Patrick Leigh Fermor (1915-2011) non è, forse, l’homo europaeus di cui sentiva la nostalgia e favoleggiava il primo Novecento, quel Novecento che – a Vienna come a Parigi o Firenze – ha sentito la cultura come l’ultimo baluardo per l’Occidente vicino alla sua fine. Lettore coltissimo, Fermor alla cultura preferisce l’esperienza, il piacere del rapporto umano, dell’immaginazione, del viaggio. Sa che la cultura è anche una gabbia. E che il dissidio cultura/natura è il problema dei problemi lungo tutta la storia dell’uomo occidentale, dal peccato originale alla Rivoluzione francese, citati nel testo. Sa anche – diversamente da tanti viaggiatori-scrittori, specialmente italiani, della prima metà del secolo ventesimo – che la Grecia non è solo rovine, grandezza passata e sapienza classica. La sua è una Grecia diversa: è forse soprattutto semplicità e vitalità – la vitalità, a volte anche malinconica, del suo presente.

In questa pagina di Roumeli – un libro non ancora tradotto in italiano – si alternano narrazione e pensiero, in una specie di antropologia-lampo dell’uomo europeo novecentesco, stretto nella maglia delle convenzioni: la società è un luogo spesso privo di ossigeno, quando dovrebbe essere una lega di alleati appassionati, nel piacere e nel dolore. A Leopardi, probabilmente, non dispiacerebbero queste righe.

All’egualitarismo si sostituisce l’uguaglianza, alla guerra reale – qui presentita: Fermor sarà poi un grande protagonista della resistenza al Nazismo, a Creta – si affianca qui la guerra quotidiana, come dicono le due metafore dell’armatura e dell’arsenale.
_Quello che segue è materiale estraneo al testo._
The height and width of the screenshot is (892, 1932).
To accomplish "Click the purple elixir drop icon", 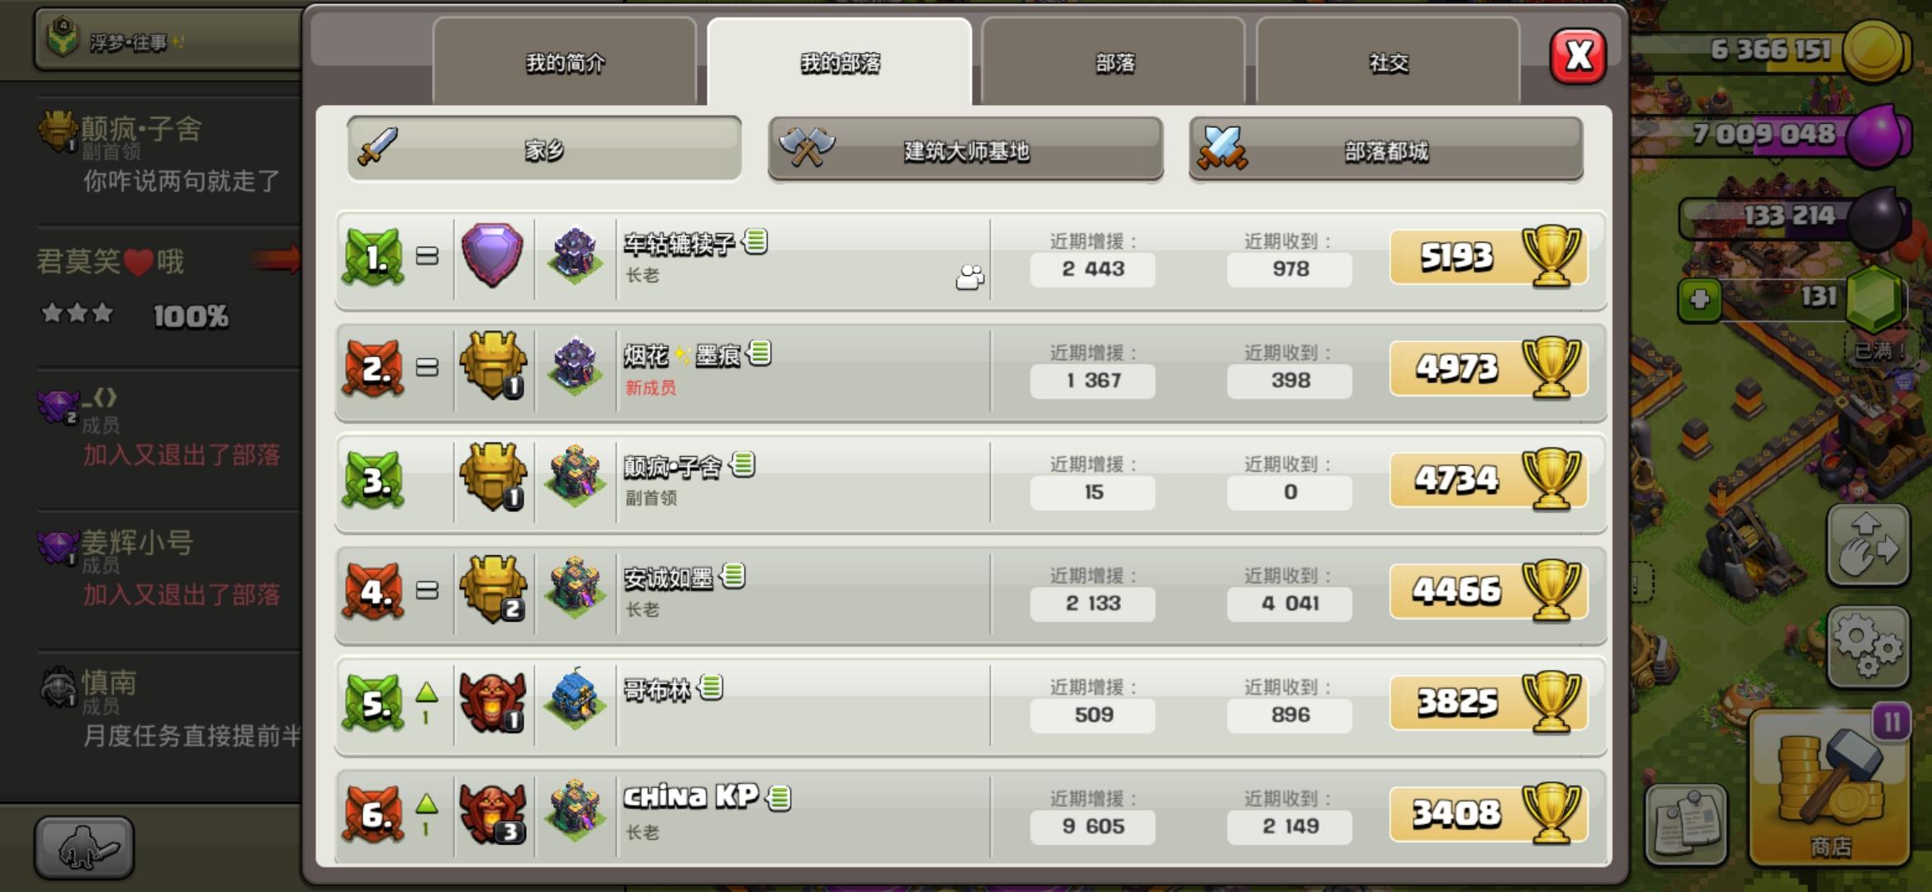I will [x=1876, y=135].
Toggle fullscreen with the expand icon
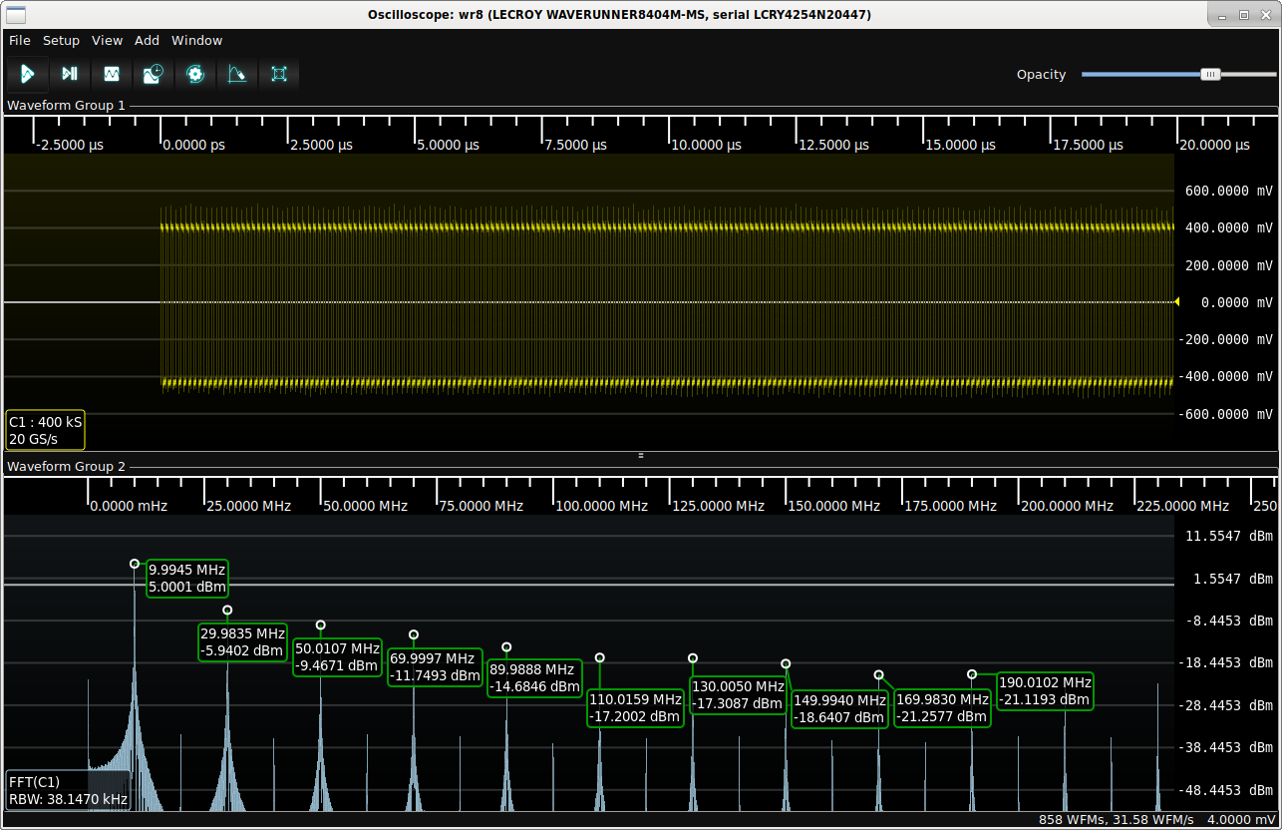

Ma è la magia della Grecia a far sì che chi scrive possa continuare a sentire (vedi la velocissima, coinvolgente descrizione sensoriale delle ultime righe): a percepire la vita che scorre, e a gustarla fino in fondo. Ed è l’affastellarsi delle sensazioni nel finale – non il controllo della ragione – a far pensare a un unconjecturable magic, un’inaspettata magia. La leggerezza è un miracolo.

Chi scrive non ha paura di dire “io” (come nell’attacco, molto netto, di questi paragrafi: «I had began…» ). La penna di Fermor è lontana da giochetti sperimentali o finzionali: scrittura e esistere convivono sul filo della necessità, non dell’arte. Diceva Fermor che quando si scrive lo si fa pensando come a un very close friend, un amico molto caro. Sarà per questo che la sua voce ci arriva come nuda, a volte ironica ma sempre potentemente naturale, priva di trucchi: una voce umanissima e fraterna, sospinta dalle sue splendide suole di vento.